▶ _Information given_:
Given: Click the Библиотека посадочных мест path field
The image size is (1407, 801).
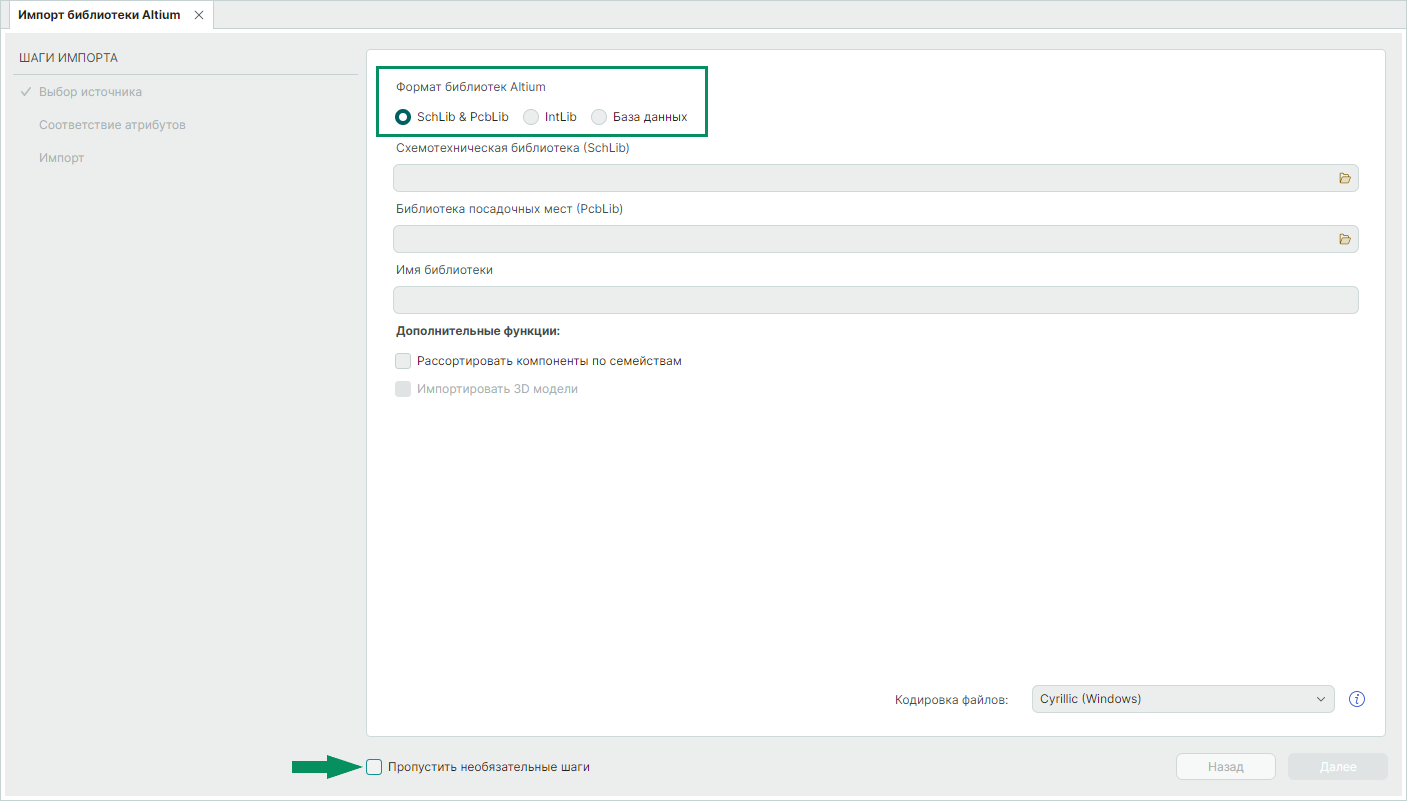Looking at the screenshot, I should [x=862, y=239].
==
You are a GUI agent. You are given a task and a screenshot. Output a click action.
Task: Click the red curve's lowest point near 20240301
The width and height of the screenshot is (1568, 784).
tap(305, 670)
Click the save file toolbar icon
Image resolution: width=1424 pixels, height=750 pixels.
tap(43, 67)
* * *
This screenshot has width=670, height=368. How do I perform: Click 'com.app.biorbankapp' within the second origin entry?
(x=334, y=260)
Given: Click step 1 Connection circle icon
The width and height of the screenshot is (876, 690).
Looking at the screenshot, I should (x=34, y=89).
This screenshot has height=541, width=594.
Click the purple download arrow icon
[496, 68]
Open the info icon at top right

▶ _Your task_: Give the data as a Markdown table with the columns Row and Line, beginning at the line that has "Given: Click the" and stopping after the one that has "Looking at the screenshot, I should [x=862, y=239].". Leave out blank lines and the pictures.

▶ _Task solution_:
| Row | Line |
|---|---|
| 1 | Given: Click the Библиотека посадочных мест path field |
| 2 | The image size is (1407, 801). |
| 3 | Looking at the screenshot, I should [x=862, y=239]. |